Google’s Trust API Will Lead as the ‘Ultimate Password’ in Cyber Security
In 2015, Fortune 500’s top 10 most profitable companies all shared a common edge: vast social media backing and presence. Subsequently, online security products are now at the forefront of innovative tech startups. Users on any social media platform want to be reassured that their accounts will be unconditionally kept secure.
Google seems to constantly find new ways to maneuver itself into any household conversation or social internet crisis. In these next months, Google will begin testing a password alternative as a concrete solution against any gaps in internet security. This new feature, labeled Trust API, was originally code-named Project Abacus under Google’s Advanced Technology and Project group (ATAP). The central component of Abacus focused on a newly developed form of identification facilitated by the use of multiple identity indicators. This project’s ultimate goal was to create a single “mega” password which would eliminate all security mishaps.
Trust API will function as a fully customizable security system for high volume websites and is currently being tested for use in personal devices and wearables.
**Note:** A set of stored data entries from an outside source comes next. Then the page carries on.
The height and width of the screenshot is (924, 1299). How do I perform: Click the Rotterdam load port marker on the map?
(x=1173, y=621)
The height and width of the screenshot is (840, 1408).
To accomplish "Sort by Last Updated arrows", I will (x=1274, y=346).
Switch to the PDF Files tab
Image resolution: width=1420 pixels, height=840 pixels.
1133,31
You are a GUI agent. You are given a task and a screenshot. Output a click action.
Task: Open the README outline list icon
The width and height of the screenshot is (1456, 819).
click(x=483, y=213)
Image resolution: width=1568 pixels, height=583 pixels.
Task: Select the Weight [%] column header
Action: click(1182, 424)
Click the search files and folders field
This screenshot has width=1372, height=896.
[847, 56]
By linking together unique indicators of an individual’s identity, Trust API is able to determine whether or not the individual will be given access. Only recently the ability to simply scan your thumbprint and unlock your phone was released to the public. Though this feature seemed foolproof, it proved to be fallible and led to the release of Google’s newest project. The company suggests that by combining finger print scanners with detectors for voice and facial recognition, security systems will be faultless.
According to The Guardian, Google’s Trust API will select unique, minuscule features or details from a person’s face, the way they swipe, voice patterns and how they speak. With a typical password, there isn’t any of this specific data related to human characteristics. Apple’s solution was the fingerprint scanner for phones. Google’s Trust API is a step above this. If need be, the system can automatically require a backup password such as a voice phrase or date of birth.
As social media and an interest in technology integrate more heavily into society, a need for better cyber security is created. Trust API is breaking ground, making high-end security protection accessible to everyday people on their phones or social media accounts. In the month of June, we will watch as Google tests this system amongst “several very large financial institutions,” according to Google’s Daniel Kaufman. If proved to be a genuine solution for the gaps in which cyber security can fall short, every smart phone owner can look forward to a unique experience which could provide the ultimate reassurance for tech users.